For now, that increased production is to refill domestic oil inventories. However, should US production increase over time and OPEC cuts prove insufficient to raise oil prices to the Saudi's stated preference of $70 per barrel, there is always the risk that the Kingdom could once again throw the taps wide open. That could lead to Saudi production of as much as 12.5 million barrels per day, a 2.5 million bpd increase over current levels.
After all, the forward futures markets are now pricing in $55 oil for the next four years - a level that could pose an existential threat to the Saudi economy. This might force the Kingdom to launch one final, desperate, all-out first strike on US shale producers, who have now become the de facto world swing producers.

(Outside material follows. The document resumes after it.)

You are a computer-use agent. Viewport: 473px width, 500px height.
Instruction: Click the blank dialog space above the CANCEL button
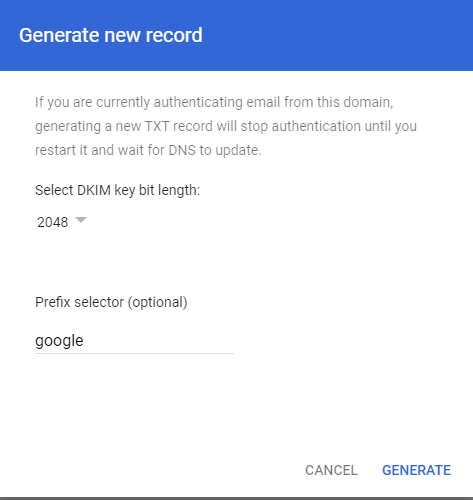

That could not only send oil prices crashing back down, potentially to retest the 2016 low of $26 per barrel, but could also put many more MLPs into a liquidity trap position - the same kind that forced even blue-chip giants such as Kinder Morgan (NYSE:KMI) to slash distribution back in 2015.
While Enterprise and Magellan's debt levels are far more secure than Kinder's, the fact is that the steady declines in these MLPs' DCRs over the last three years means that even these SWAN (or Sleep Well At Night) stocks can only continue growing their payouts for so long before they risk the long-term sustainability of their distributions.
That's largely because, due to the midstream MLP business model, in which the majority of DCF is paid out to investors (for tax reasons), Enterprise and Magellan are still highly dependent on external capital markets.
Interest rates set to rise by as much as 2.25% in the coming years, which will raise both their cost of capital and cost of equity. And that means even these legendarily consistent payout growers could eventually succumb to the combination of higher rates and low energy prices.
Bottom Line: Enterprise Products Partners And Magellan Midstream Are Excellent Core Holdings And True SWAN Stocks
Don't get me wrong. I'm not saying all MLPs aren't likely to face some major potential headwinds in the years ahead. However, the key to successful long-term MLP investing, as with all dividend growth stocks, is to be highly selective and stick with the best-in-breed names in the industry.
That's why Enterprise and Magellan, with their exceptional, conservative management teams, strong payout profiles, excellent balance sheets, and industry-leading profitability, represent some of the best high-yield dividend growth stocks you can choose today. That's despite the market sitting at all-time highs and some frightening valuation levels.
Disclosure: I am/we are long EPD, MMP.
I wrote this article myself, and it expresses my own opinions. I am not receiving compensation for it (other than from Seeking Alpha). I have no business relationship with any company whose stock is mentioned in this article.